### DATA TO USE
____________
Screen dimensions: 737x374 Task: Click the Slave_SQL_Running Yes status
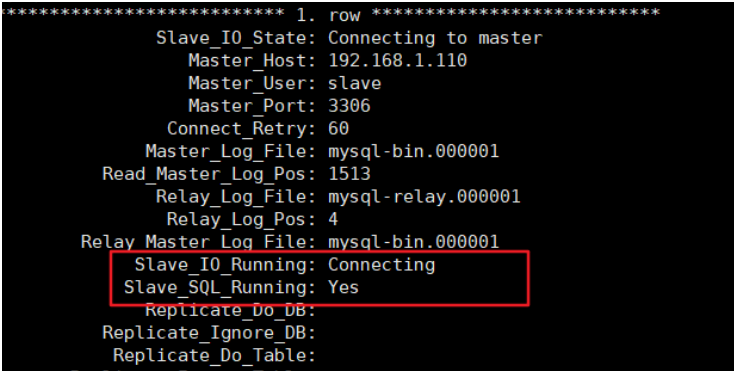(344, 287)
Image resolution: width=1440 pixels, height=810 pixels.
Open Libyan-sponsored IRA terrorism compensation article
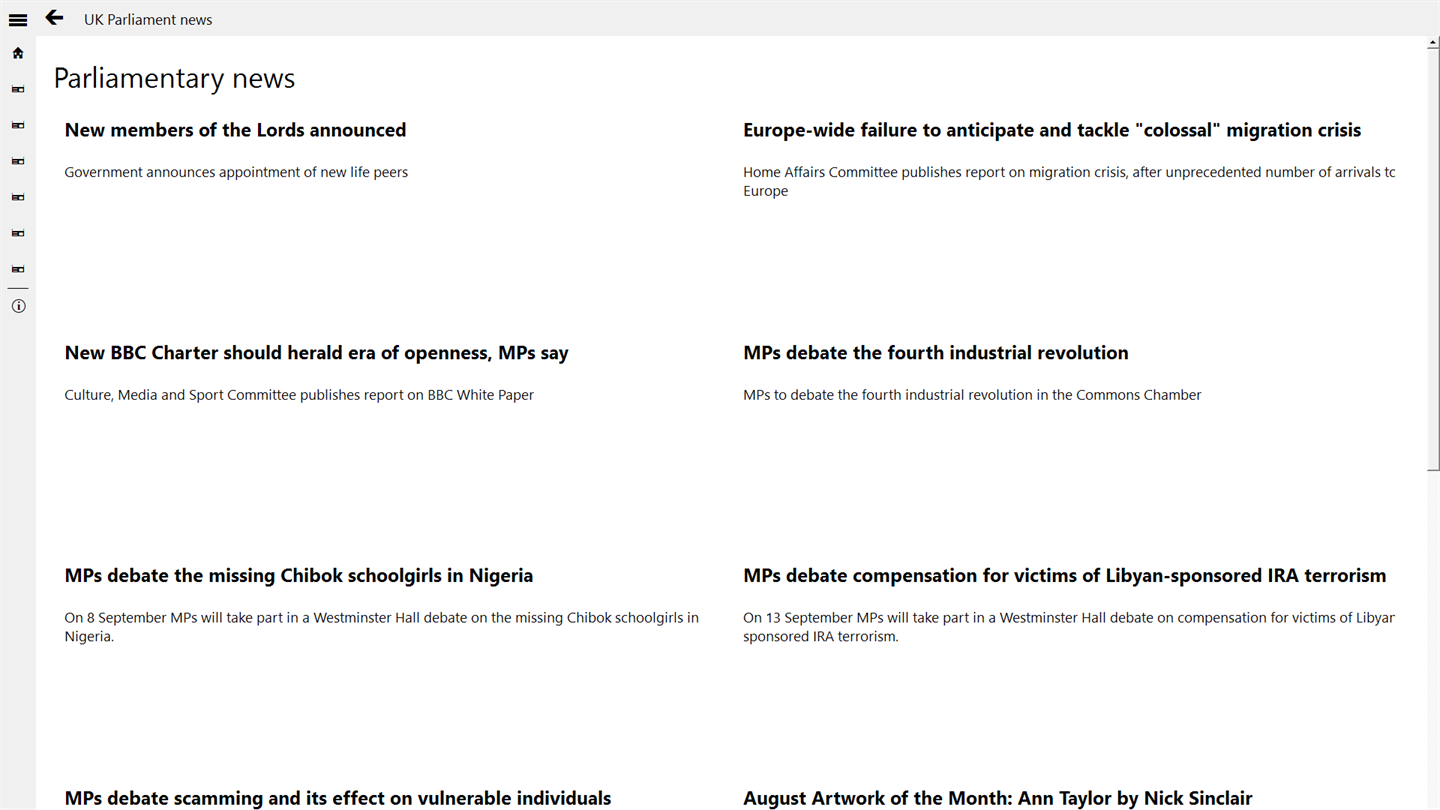point(1064,576)
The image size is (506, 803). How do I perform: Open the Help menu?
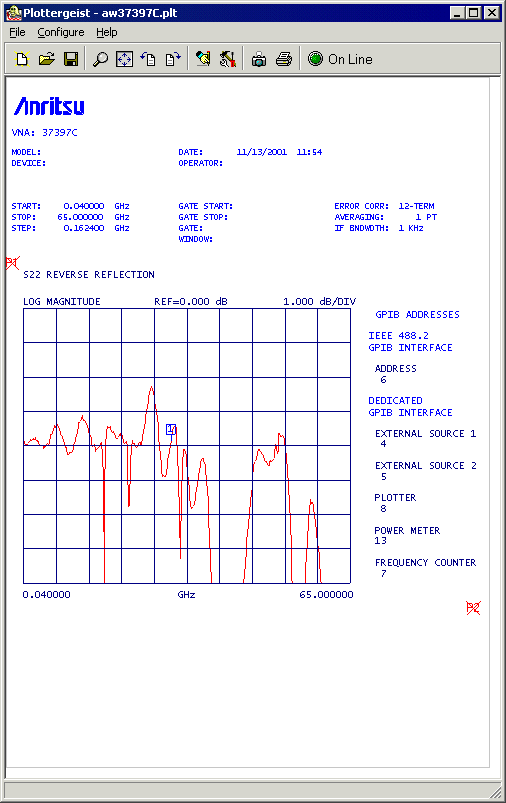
____________
### EXERCISE AIM
Where the data contains an image, skip the image and copy everything else exactly as it appears.

### WRITTEN REPLY
Screen dimensions: 737x374 Task: Click the Slave_SQL_Running Yes status
(344, 287)
Image resolution: width=1440 pixels, height=810 pixels.
Open Libyan-sponsored IRA terrorism compensation article
point(1064,576)
The image size is (506, 803). How do I perform: Open the Help menu?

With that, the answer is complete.